The arm is divided by the intermuscular septum into extensor and flexor compartments. The vascular pedicle of the lateral arm flap is the posterior radial collateral branch of the deep brachial artery that runs from the brachial artery. By the distal third of the humerus, the deep brachial artery divides into an anterior collateral branch and another posterior branch. The posterior radial collateral artery (PRCA) is located in the lateral intermuscular septum between the triceps muscle posteriorly, and the brachioradial muscle anteriorly, and it provides vascularization to the lateral part of the arm. The radial nerve runs together with this branch to the spiral groove of the humerus (Fig. 1). The average caliber of the artery is 1.5 to 2 mm2,5,6 and the average caliber of the vein is 2 to 3 mm.5,6 The average length of the pedicle is 6-8 cm, but this can be increased by another 2-3 cm, by dissecting the deep brachial artery by the spiral groove after separating the deltoid and the triceps, or by separating the tendon from the lateral head of the triceps. 2,3,7-9

The PRCA gives off four to seven perforating branches that ascend to the lateral intermuscular septum and they are to be found between 1 cm and 15 cm above the epicondyle.7 The larger of these, or the dominant one, is found some 10 cm proximal to the epicondyle of the arm.7 Anatomical variations are rare. Cases of two parallel PRCA have been described that provided the flap with vascularization, and the anastomosis of just one of them was enough to achieve the correct skin perfusion.2,7,10 The pedicle provides branches for the vascularization of the humerus, the intermuscular fascia, the subcutaneous tissue and skin. The nerve that provides sensitivity to the skin of the flap is the posterior cutaneous nerve of the arm, and it can be harvested as a neurotized flap. It can be anastomosed to a sensory nerve of the receptor bed. Should it be necessary, the forearm posterior cutaneous nerve can be transferred as a vascularized nerve.

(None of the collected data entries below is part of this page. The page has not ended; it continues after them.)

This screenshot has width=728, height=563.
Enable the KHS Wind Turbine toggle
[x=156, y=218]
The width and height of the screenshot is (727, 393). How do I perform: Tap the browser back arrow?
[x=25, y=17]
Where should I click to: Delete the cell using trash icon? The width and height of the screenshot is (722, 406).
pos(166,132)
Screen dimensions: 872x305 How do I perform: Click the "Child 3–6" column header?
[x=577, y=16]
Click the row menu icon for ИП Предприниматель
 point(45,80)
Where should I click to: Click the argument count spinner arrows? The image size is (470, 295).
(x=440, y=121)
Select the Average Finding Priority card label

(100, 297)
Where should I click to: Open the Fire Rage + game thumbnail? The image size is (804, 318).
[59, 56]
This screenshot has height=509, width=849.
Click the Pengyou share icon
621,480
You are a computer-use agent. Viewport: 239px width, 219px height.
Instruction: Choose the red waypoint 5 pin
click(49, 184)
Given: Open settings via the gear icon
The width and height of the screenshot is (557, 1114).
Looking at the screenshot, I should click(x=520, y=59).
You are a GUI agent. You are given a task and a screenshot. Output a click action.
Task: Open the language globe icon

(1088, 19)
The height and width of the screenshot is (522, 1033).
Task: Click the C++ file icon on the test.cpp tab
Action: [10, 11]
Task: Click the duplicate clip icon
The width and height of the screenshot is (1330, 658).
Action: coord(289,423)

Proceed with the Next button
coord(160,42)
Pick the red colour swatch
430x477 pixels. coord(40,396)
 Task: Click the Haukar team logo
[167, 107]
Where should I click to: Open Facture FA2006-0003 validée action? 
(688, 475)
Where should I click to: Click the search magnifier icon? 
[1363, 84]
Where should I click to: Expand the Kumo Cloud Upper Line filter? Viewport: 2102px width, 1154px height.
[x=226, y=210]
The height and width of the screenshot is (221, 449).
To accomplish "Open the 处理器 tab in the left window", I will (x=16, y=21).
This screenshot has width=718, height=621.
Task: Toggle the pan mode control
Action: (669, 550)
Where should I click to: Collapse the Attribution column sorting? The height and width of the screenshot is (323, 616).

The lateral arm flap can have two venous systems for drainage: the superficial and deep systems. The deep system is formed by concomitant veins that accompany the PRCA that can join to form just one vessel by the spiral groove of the humerus.2 The superficial venous system is made up of veins in the subcutaneous plexus that drain into the cephalic vein. Both systems are enough for draining this flap, although we have always used the concomitant system of the PRCA.

The lateral arm free flap can be raised with the patient in a supine position while the ablation is carried out. In older people, due to the flaccidity of dermoepidermic tissues, care has to be taken on designing the cutaneous island, as this could be displaced with regard to the intermuscular septum. The flap can be raised with or without a tourniquet. We use a pediatric tourniquet because the adult one, as it is wider, makes raising the uppermost part of the flap difficult. If extending the length of the pedicle were necessary, the tourniquet can be removed at this point and the dissection can be continued without a tourniquet.

The vascular axis of the flap is found 1 cm dorsal to the line joining the epicondyle and the elbow with the deltoid insertion. The amount of skin that the PRCA can irrigate according to injection studies is of some 8x10 cm to 14x15 cm.5,11,12

Most authors recommend limiting the width of the flap to 6-7 cm to allow direct closure of the defect.10,11,13 Like Sullivan, we favor the possibility of direct closure by means of "pinching" the skin fold in the area of the flap.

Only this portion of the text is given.